Porta d’accesso all’Africa, sbocco verso il Medio ed Estremo Oriente è un centro nevralgico per le navi, la logistica, le politiche energetiche del futuro.

Va da sé che mettere al centro della politica il Mediterraneo implica puntare sulle infrastrutture portuali, sull’incremento delle vie del mare e sulla cantieristica navale, in cui vantiamo una industria eccellente, oltre che sulla sicurezza della navigazione.

Si tratta di un’impresa enorme.

Ma non per questo da non affrontare. Si sa che le società cinesi hanno occupato porti importanti per le loro strategie commerciali.

La Cosco, la più importante, è azionista di maggioranza dei porti del Pireo in Grecia, di Valencia in Spagna, di Zeebrugge in Belgio. Possiede quote di partecipazione in quelli di Rotterdam, Anversa, Bilbao e Vado Ligure.

Si appresta ad acquistare il 35% di Tollerot, uno dei quattro terminal per container del porto di Anversa. Altre società cinesi sono entrate nelle compagini azionarie dei porti di Barcellona, Porto Said, Salonicco, Abu Qir, El Dekheila, Alexandria, El Hamdania, Tangeri, Casablanca.

Tutte queste società sono gli avamposti del capitalismo di stato cinese, le punte di diamante delle ambizioni globali di Pechino, di quella Via della Seta Marittima disegnata da Xi Jinping per fare della Cina una superpotenza dei trasporti commerciali via mare. Infine, la parola Merito. Una parola che sembra scomparsa dal vocabolario della politica in tempi di “demeritocrazia”. Averla associata all’Istruzione è già meritevole. Non foss’altro per il segnale che si intende dare, soprattutto ai giovani. Una scuola che non fa del merito una ragion d’essere è una scuola che non ha futuro.

Di più, è una scuola che provoca danni e crea false illusioni. Produce danni perché non prepara i giovani alle sfide di un mondo complesso e a lavori sempre più selettivi.

Li illude perché li disabitua allo studio e al sacrificio, lasciando loro immaginare una vita in discesa, mentre il più delle volte è vero il contrario.

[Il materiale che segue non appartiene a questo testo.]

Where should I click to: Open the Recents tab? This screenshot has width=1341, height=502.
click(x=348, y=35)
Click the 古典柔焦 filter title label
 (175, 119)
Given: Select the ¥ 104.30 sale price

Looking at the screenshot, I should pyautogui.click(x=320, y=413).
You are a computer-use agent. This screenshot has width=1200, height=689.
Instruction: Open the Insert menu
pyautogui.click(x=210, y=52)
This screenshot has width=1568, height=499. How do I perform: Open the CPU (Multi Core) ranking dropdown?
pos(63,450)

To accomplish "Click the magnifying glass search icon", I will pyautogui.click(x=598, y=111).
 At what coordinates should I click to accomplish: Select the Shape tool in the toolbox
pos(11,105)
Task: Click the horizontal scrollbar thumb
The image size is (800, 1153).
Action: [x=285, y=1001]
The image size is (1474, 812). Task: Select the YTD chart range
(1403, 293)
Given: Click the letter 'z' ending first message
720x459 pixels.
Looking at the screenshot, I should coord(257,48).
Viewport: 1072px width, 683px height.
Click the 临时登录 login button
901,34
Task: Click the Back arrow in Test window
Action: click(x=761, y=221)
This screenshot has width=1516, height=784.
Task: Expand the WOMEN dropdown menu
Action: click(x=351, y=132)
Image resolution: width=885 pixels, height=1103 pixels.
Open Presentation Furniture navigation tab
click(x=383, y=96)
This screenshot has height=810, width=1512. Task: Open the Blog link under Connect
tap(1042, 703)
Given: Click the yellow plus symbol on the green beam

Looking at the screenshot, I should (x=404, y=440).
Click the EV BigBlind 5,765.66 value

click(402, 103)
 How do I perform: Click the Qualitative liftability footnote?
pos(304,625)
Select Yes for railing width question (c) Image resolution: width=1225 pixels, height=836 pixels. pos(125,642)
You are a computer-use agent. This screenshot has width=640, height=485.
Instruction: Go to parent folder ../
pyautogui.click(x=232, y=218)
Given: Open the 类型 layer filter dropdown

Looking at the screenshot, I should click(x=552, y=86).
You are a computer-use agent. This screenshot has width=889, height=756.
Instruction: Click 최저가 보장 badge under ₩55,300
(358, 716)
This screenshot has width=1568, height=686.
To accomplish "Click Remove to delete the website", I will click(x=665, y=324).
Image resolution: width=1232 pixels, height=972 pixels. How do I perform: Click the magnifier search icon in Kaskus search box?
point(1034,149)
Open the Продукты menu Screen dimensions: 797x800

Partire dalla istruzione per correggere le storture di una scuola massificata, ideologizzata, resa sterile da una serie di riforme che ne hanno alterato e deformato il ruolo non cozza, non deve cozzare, ovviamente, con il principio sacrosanto di garantire a tutti l’accesso alla migliore istruzione.

Il merito, però, va premiato, valorizzato. Nello stesso tempo, la parola “merito” non va strumentalizzata.”

Chi la usa in modo ideologico, la snatura e la perverte”, ha scritto Papa Francesco, e la fa diventare fonte di diseguaglianza. Diverso è se diventa spinta a far meglio anche per chi è rimasto indietro.

Del Merito, non possiamo, comunque, fare a meno. Soprattutto, non ne possono fare a meno i nostri figli e i nostri nipoti.